┌──

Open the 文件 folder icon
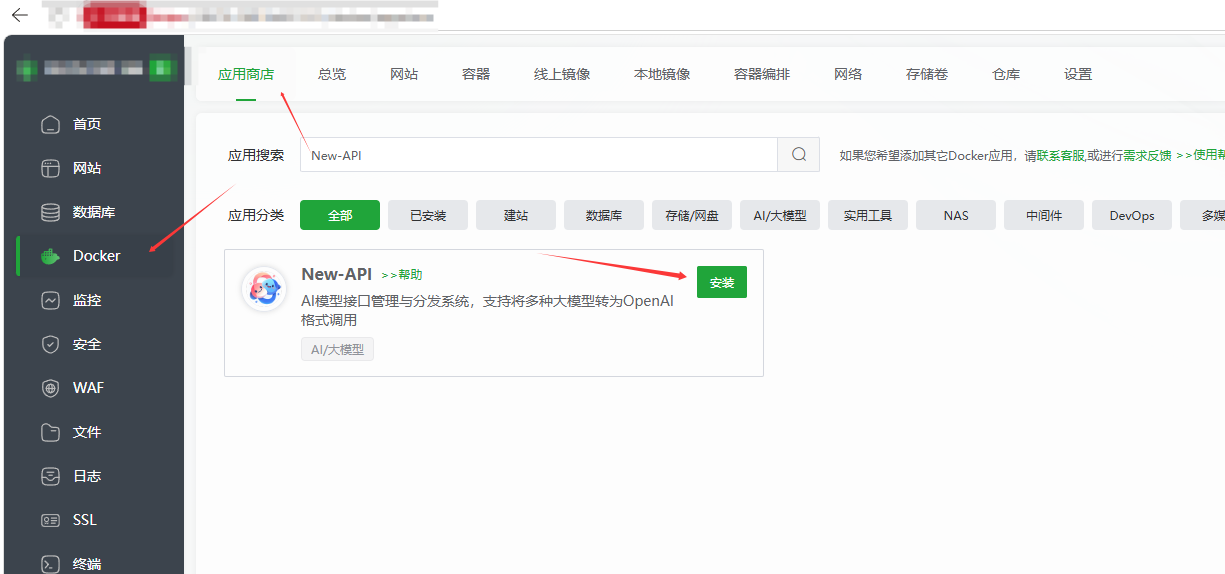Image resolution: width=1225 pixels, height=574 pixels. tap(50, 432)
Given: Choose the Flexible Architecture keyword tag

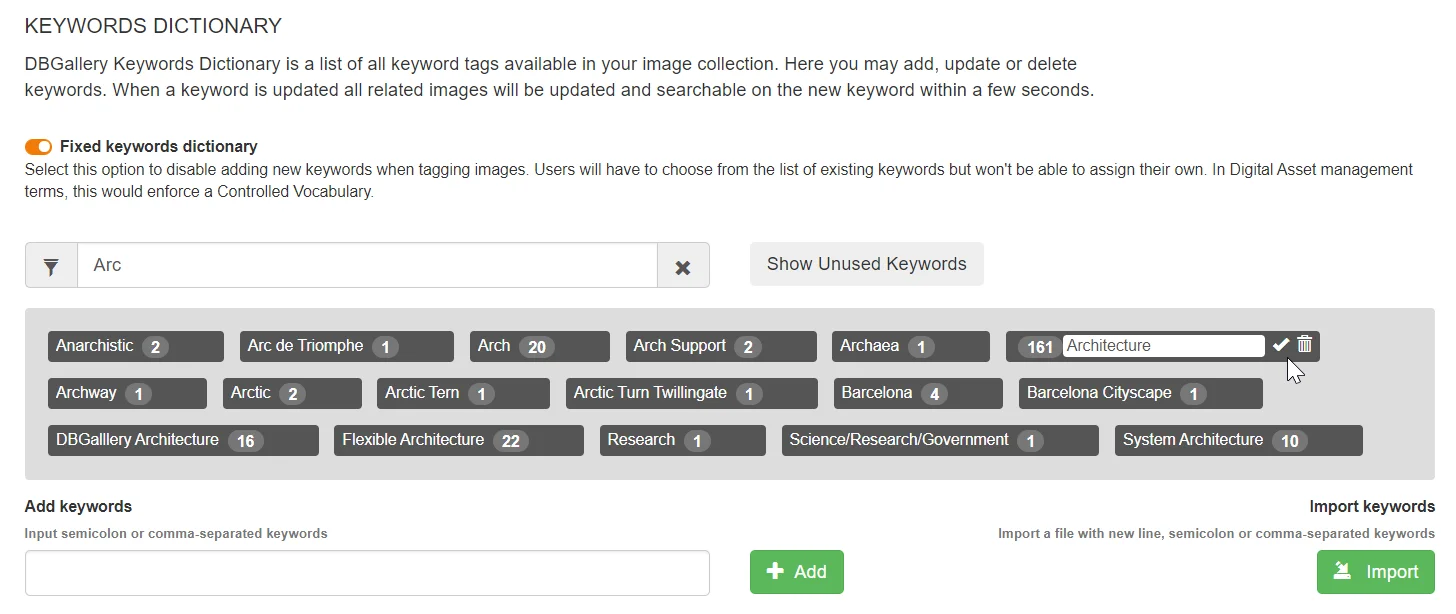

└──
┌──

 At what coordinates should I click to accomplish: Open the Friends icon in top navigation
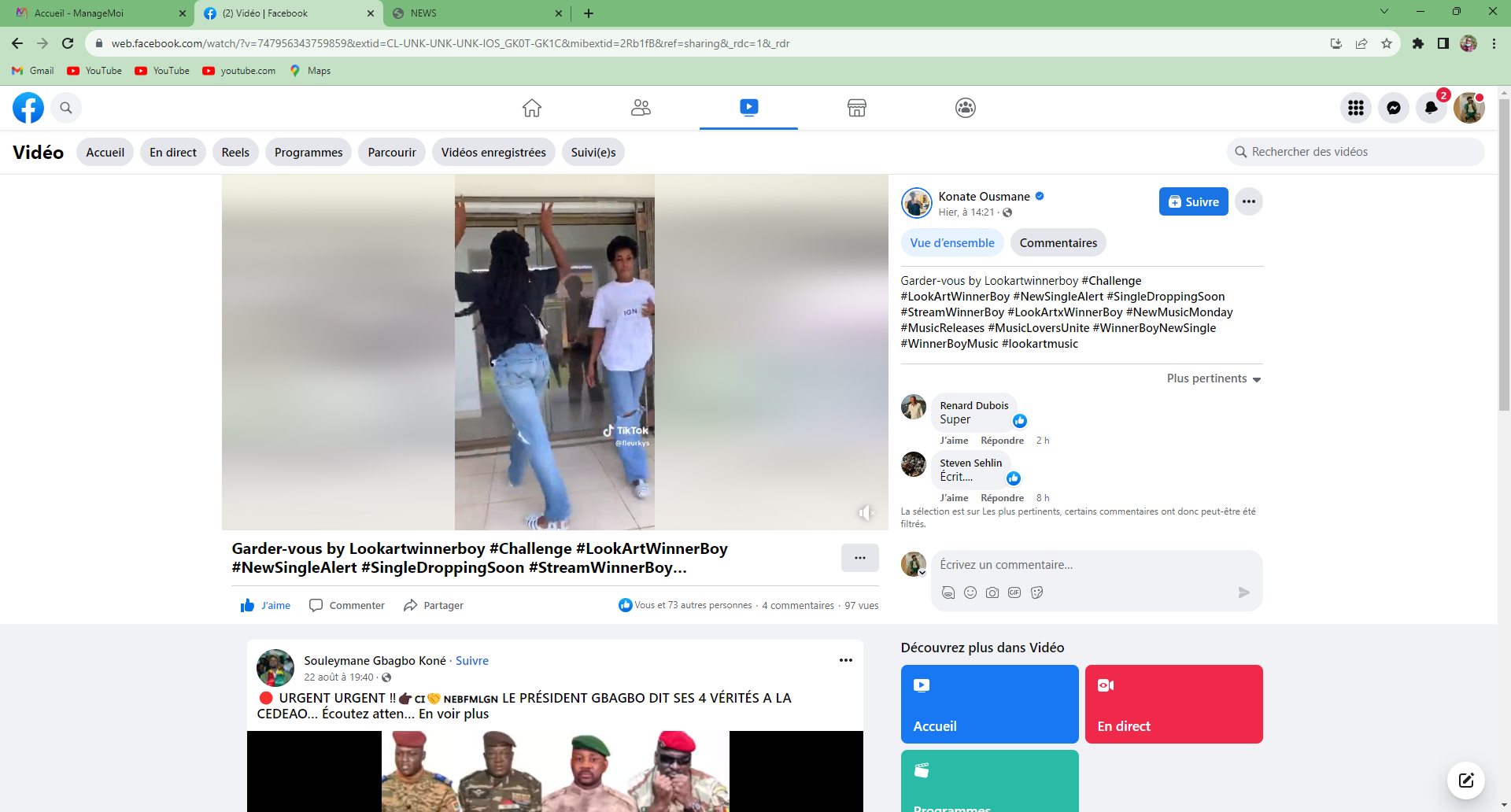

└──
┌──

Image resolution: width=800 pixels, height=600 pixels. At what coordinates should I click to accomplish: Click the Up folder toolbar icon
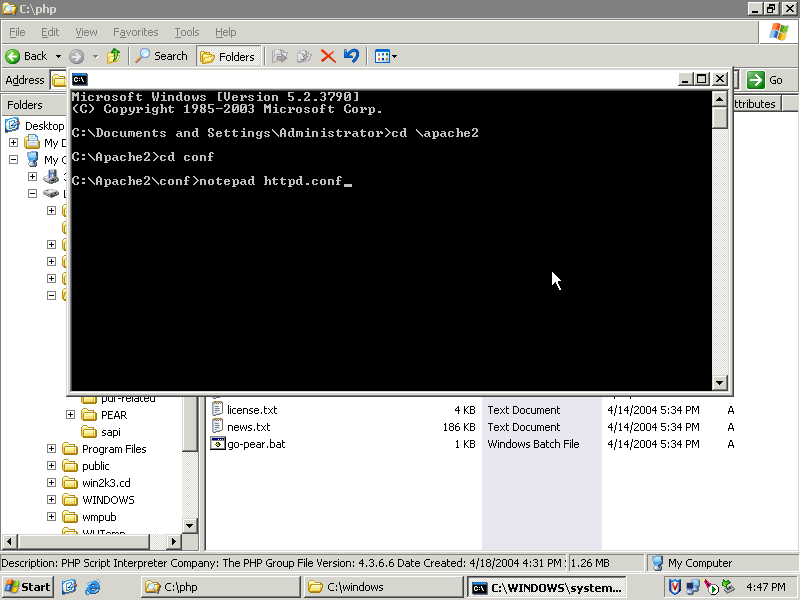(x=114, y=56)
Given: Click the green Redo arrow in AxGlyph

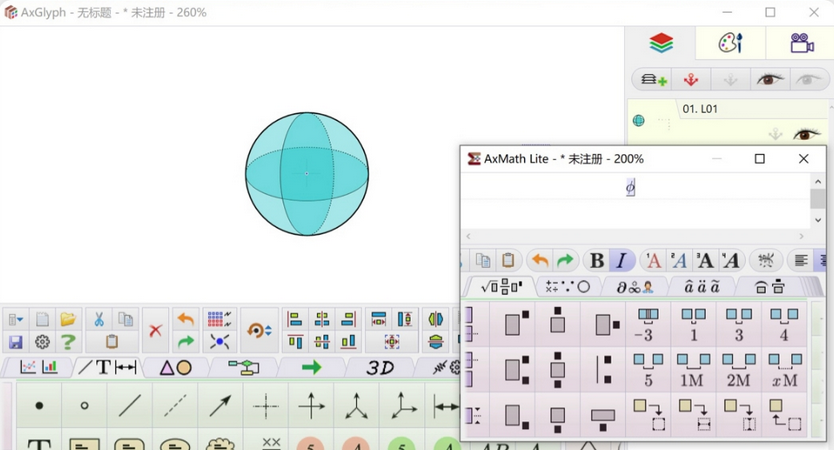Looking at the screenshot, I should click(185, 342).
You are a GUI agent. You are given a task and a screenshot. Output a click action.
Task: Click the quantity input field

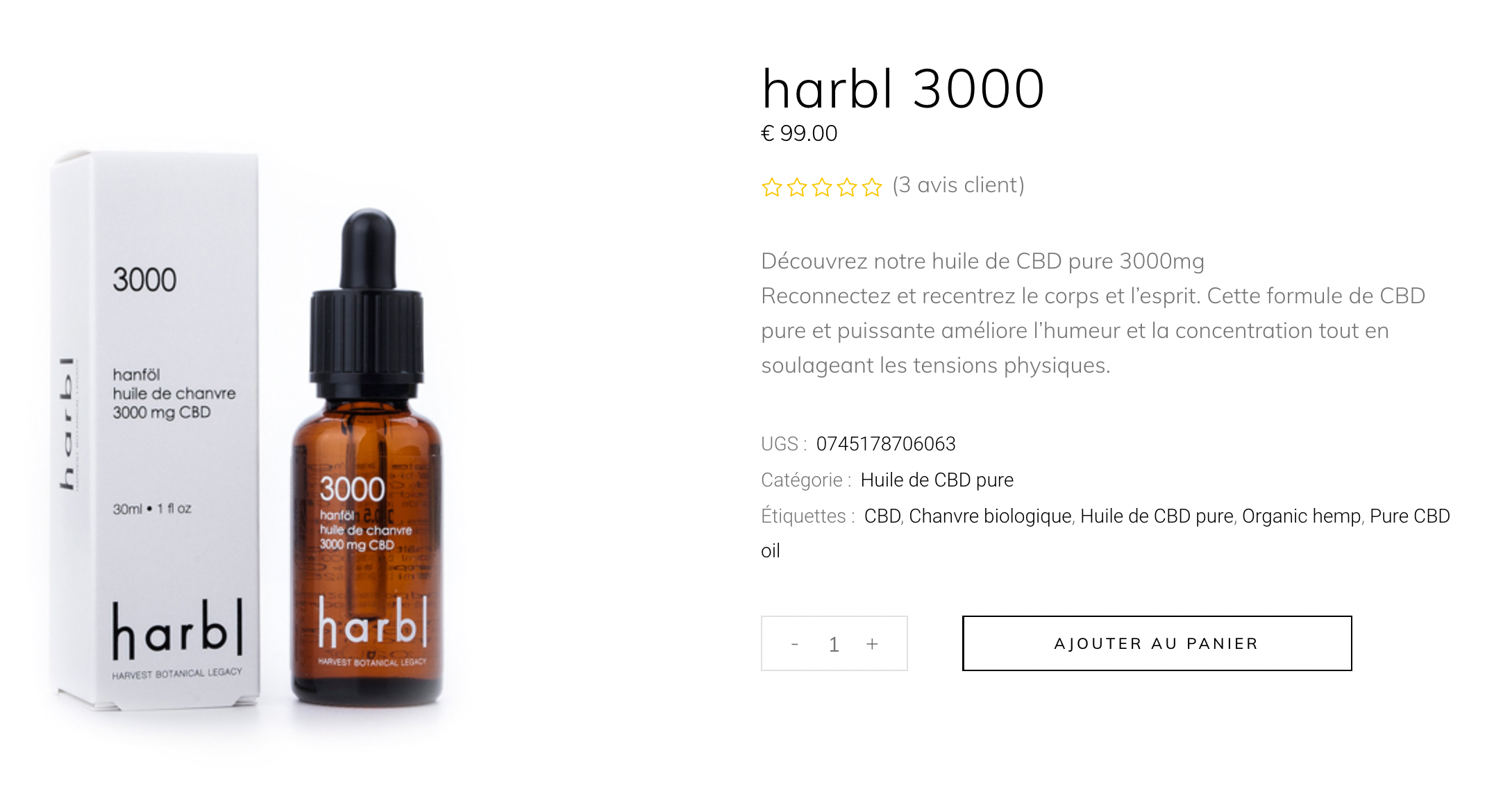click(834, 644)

└──

(WHAT NEEDS TO BE DONE) Go down the entries above from the line containing "Open the 文件 folder icon" to the line containing "Given: Choose the" and write out each line exactly, leaving pictures out.

(REPLY)
Open the 文件 folder icon
Image resolution: width=1225 pixels, height=574 pixels. tap(50, 432)
Given: Choose the Flexible Architecture keyword tag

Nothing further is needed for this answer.